== 주어진 문제 ==
아래 기록의 모든 줄을 "번호"와 "내용" 두 열로 된 마크다운 표로 제시하십시오. 빈 줄은 표에서 제외하십시오.

단어와 요소 찾기에 관한 기록
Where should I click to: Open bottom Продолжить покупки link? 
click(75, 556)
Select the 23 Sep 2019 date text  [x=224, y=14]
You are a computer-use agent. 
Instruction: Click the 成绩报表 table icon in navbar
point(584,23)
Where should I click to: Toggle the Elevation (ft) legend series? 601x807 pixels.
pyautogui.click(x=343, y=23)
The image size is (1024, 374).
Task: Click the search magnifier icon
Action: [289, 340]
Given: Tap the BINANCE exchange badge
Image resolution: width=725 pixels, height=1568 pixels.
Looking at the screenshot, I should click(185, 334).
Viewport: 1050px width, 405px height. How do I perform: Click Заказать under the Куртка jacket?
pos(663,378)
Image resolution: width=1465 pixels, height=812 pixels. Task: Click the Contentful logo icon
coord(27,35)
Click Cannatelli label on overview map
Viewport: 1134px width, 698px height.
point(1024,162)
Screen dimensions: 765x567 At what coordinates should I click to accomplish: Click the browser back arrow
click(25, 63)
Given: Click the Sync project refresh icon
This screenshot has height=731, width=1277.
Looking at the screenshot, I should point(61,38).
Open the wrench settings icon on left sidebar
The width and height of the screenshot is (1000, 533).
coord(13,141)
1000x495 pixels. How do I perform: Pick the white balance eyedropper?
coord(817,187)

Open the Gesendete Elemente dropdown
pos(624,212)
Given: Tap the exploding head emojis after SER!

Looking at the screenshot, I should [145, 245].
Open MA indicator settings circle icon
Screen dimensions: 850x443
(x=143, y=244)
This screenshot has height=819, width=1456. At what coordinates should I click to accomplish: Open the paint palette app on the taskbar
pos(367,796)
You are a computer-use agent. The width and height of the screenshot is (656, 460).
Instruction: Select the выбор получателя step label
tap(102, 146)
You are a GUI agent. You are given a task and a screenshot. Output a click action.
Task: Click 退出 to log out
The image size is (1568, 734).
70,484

== 과제 답변 ==
| 번호 | 내용 |
|---|---|
| 1 | Where should I click to: Open bottom Продолжить покупки link?  |
| 2 | click(75, 556) |
| 3 | Select the 23 Sep 2019 date text  [x=224, y=14] |
| 4 | You are a computer-use agent.  |
| 5 | Instruction: Click the 成绩报表 table icon in navbar |
| 6 | point(584,23) |
| 7 | Where should I click to: Toggle the Elevation (ft) legend series? 601x807 pixels. |
| 8 | pyautogui.click(x=343, y=23) |
| 9 | The image size is (1024, 374). |
| 10 | Task: Click the search magnifier icon |
| 11 | Action: [289, 340] |
| 12 | Given: Tap the BINANCE exchange badge |
| 13 | Image resolution: width=725 pixels, height=1568 pixels. |
| 14 | Looking at the screenshot, I should click(185, 334). |
| 15 | Viewport: 1050px width, 405px height. How do I perform: Click Заказать under the Куртка jacket? |
| 16 | pos(663,378) |
| 17 | Image resolution: width=1465 pixels, height=812 pixels. Task: Click the Contentful logo icon |
| 18 | coord(27,35) |
| 19 | Click Cannatelli label on overview map |
| 20 | Viewport: 1134px width, 698px height. |
| 21 | point(1024,162) |
| 22 | Screen dimensions: 765x567 At what coordinates should I click to accomplish: Click the browser back arrow |
| 23 | click(25, 63) |
| 24 | Given: Click the Sync project refresh icon |
| 25 | This screenshot has height=731, width=1277. |
| 26 | Looking at the screenshot, I should point(61,38). |
| 27 | Open the wrench settings icon on left sidebar |
| 28 | The width and height of the screenshot is (1000, 533). |
| 29 | coord(13,141) |
| 30 | 1000x495 pixels. How do I perform: Pick the white balance eyedropper? |
| 31 | coord(817,187) |
| 32 | Open the Gesendete Elemente dropdown |
| 33 | pos(624,212) |
| 34 | Given: Tap the exploding head emojis after SER! |
| 35 | Looking at the screenshot, I should [145, 245]. |
| 36 | Open MA indicator settings circle icon |
| 37 | Screen dimensions: 850x443 |
| 38 | (x=143, y=244) |
| 39 | This screenshot has height=819, width=1456. At what coordinates should I click to accomplish: Open the paint palette app on the taskbar |
| 40 | pos(367,796) |
| 41 | You are a computer-use agent. The width and height of the screenshot is (656, 460). |
| 42 | Instruction: Select the выбор получателя step label |
| 43 | tap(102, 146) |
| 44 | You are a GUI agent. You are given a task and a screenshot. Output a click action. |
| 45 | Task: Click 退出 to log out |
| 46 | The image size is (1568, 734). |
| 47 | 70,484 |